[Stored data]
<<<<

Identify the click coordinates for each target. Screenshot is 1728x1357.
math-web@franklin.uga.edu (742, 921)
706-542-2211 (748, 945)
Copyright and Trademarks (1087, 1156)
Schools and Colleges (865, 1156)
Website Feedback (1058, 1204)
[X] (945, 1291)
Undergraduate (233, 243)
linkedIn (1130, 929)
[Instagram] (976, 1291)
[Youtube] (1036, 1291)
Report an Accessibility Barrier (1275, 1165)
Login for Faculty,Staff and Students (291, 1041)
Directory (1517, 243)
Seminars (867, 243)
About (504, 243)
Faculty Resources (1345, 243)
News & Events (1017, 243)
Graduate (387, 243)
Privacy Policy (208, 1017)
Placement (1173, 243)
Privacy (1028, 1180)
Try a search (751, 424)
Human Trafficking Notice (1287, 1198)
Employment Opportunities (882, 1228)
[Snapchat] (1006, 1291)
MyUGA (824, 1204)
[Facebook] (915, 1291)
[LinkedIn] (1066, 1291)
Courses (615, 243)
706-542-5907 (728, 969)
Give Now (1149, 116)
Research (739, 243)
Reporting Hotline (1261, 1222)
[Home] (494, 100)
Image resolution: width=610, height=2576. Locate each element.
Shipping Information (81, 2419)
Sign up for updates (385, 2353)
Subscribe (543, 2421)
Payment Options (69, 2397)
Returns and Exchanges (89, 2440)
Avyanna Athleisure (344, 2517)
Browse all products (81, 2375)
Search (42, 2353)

>>>>

■ **TRY IT**: Each record above has to be set down again, exactly and completely.

■ **SOLUTION**:
Identify the click coordinates for each target. Screenshot is 1728x1357.
math-web@franklin.uga.edu (742, 921)
706-542-2211 (748, 945)
Copyright and Trademarks (1087, 1156)
Schools and Colleges (865, 1156)
Website Feedback (1058, 1204)
[X] (945, 1291)
Undergraduate (233, 243)
linkedIn (1130, 929)
[Instagram] (976, 1291)
[Youtube] (1036, 1291)
Report an Accessibility Barrier (1275, 1165)
Login for Faculty,Staff and Students (291, 1041)
Directory (1517, 243)
Seminars (867, 243)
About (504, 243)
Faculty Resources (1345, 243)
News & Events (1017, 243)
Graduate (387, 243)
Privacy Policy (208, 1017)
Placement (1173, 243)
Privacy (1028, 1180)
Try a search (751, 424)
Human Trafficking Notice (1287, 1198)
Employment Opportunities (882, 1228)
[Snapchat] (1006, 1291)
MyUGA (824, 1204)
[Facebook] (915, 1291)
[LinkedIn] (1066, 1291)
Courses (615, 243)
706-542-5907 (728, 969)
Give Now (1149, 116)
Research (739, 243)
Reporting Hotline (1261, 1222)
[Home] (494, 100)
Image resolution: width=610, height=2576. Locate each element.
Shipping Information (81, 2419)
Sign up for updates (385, 2353)
Subscribe (543, 2421)
Payment Options (69, 2397)
Returns and Exchanges (89, 2440)
Avyanna Athleisure (344, 2517)
Browse all products (81, 2375)
Search (42, 2353)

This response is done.